**Testo del documento:**

--------------------------------------------------

Pubblicata su «Il Manifesto» del 6 gennaio 2016
Nell’ultimo secolo il lavoro
salariato ha percorso un moto circolare che sembra averlo riportato alla
sua condizione iniziale di assoluta mancanza di potere sociale. Il volume di Graziano Merotto, La fabbrica rovesciata. Comunità e classi nei circuiti dell’elettrodomestico (DeriveApprodi,
euro 50) descrive questo lungo movimento, ricostruendo la vicenda
politica di una vasta porzione di classe operaia impiegata a produrre
elettrodomestici nel cuore del Nordest, ovvero dalla provincia di
Treviso fino a Pordenone. Come scrivono Ferruccio Gambino e Devi
Sacchetto in un’intensa postfazione, però, non siamo di fronte né a un
esercizio di sociologia del lavoro né alla storia sociale di un
distretto produttivo. Questa è la storia dell’altra Marghera, ovvero di un polo di insubordinazione operaia,
forse meno conosciuto ma che da molti decenni non si adegua alla
continue ristrutturazioni aziendali e alla deferenza che esse
pretendono.
L’era dei metalmezzadri
Il processo di autentica conricerca
emerge nella scrittura di Merotto e dalle molte voci operaie che
restituiscono il senso politico della vicenda collettiva. La fabbrica
non è però né il punto di partenza né quello di arrivo di questa storia,
che ha come protagonista la rivolta del lavoro salariato. La fabbrica
non istituisce lo scontro sociale, ma permette di continuarlo con altri
mezzi. Il moto circolare del potere sociale del lavoro salariato va infatti da una precarietà all’altra.
Il punto di partenza è la precarietà dei contadini che accettano il
regime di fabbrica per liberarsi dalla condizione di mezzadri, fittavoli
o coltivatori diretti. La fabbrica consente loro di scegliersi il
padrone, liberandosi dal peso di tradizioni secolari e dalla fame.
A lungo sono stati chiamati «metalmezzadri», per indicare il rapporto
con il lavoro agricolo che spesso conservavano. La fabbrica è stata però
ancora l’alternativa all’emigrazione, praticata in massa in tutti
questi decenni per sfuggire tanto alla povertà quanto allo stesso regime
di fabbrica.

--------------------------------------------------

**Dati raccolti:**
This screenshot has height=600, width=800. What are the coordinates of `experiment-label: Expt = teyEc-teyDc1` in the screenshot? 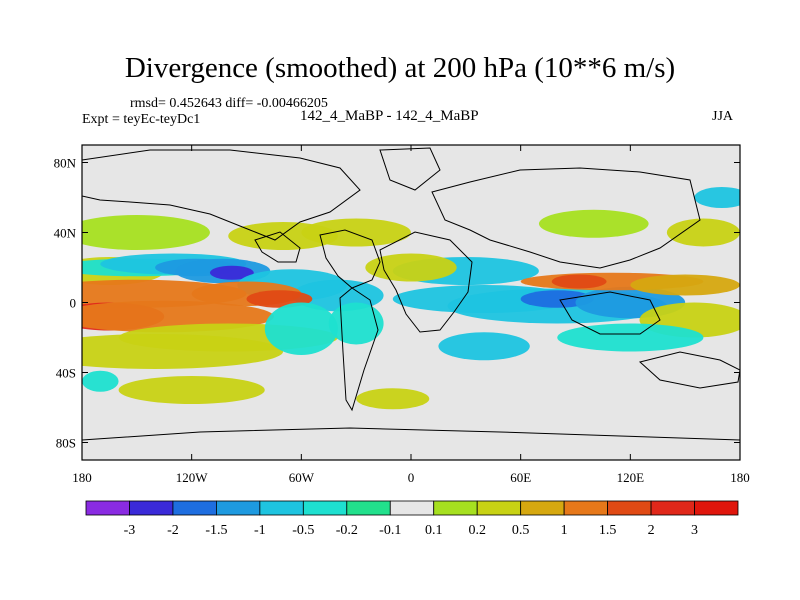 It's located at (142, 120).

--------------------------------------------------

**Cosa fare:**
1. Nell'articolo su «La fabbrica rovesciata», in quale area si trova la classe operaia degli elettrodomestici di cui viene ricostruita la vicenda politica?
2. Prosegui l'articolo su «La fabbrica rovesciata» a partire dal punto in cui si interrompe.

**Risposte date:**
1. Nel cuore del Nordest, dalla provincia di Treviso fino a Pordenone.

2.
Dal libro di Merotto emerge perciò con
forza che la storia di quegli operai non coincide con quella dei diversi
stabilimenti di una grande fabbrica che è inizialmente la Zoppas, per
divenire poi Zanussi e, infine, Electrolux. Essi sono parte di una comunità colta sempre nel momento della sua trasformazione:
è una comunità contadina che si disgrega, ma è anche la comunità che
durante il grande sciopero del 1968 va oltre se stessa mobilitando
energie collettive per sostenere un mese di fermo pressoché totale della
produzione. Questa comunità non è tanto il luogo delle sane tradizioni,
quanto l’insieme di relazioni che si mobilitano per confrontarsi con
ciò che è sorto al di fuori della comunità. Come tutti gli altri attori
in campo, essa deve registrare che la «comparsa di una classe operaia come soggetto collettivo era stato il fatto decisivo». Questa affermazione permette alcune considerazioni.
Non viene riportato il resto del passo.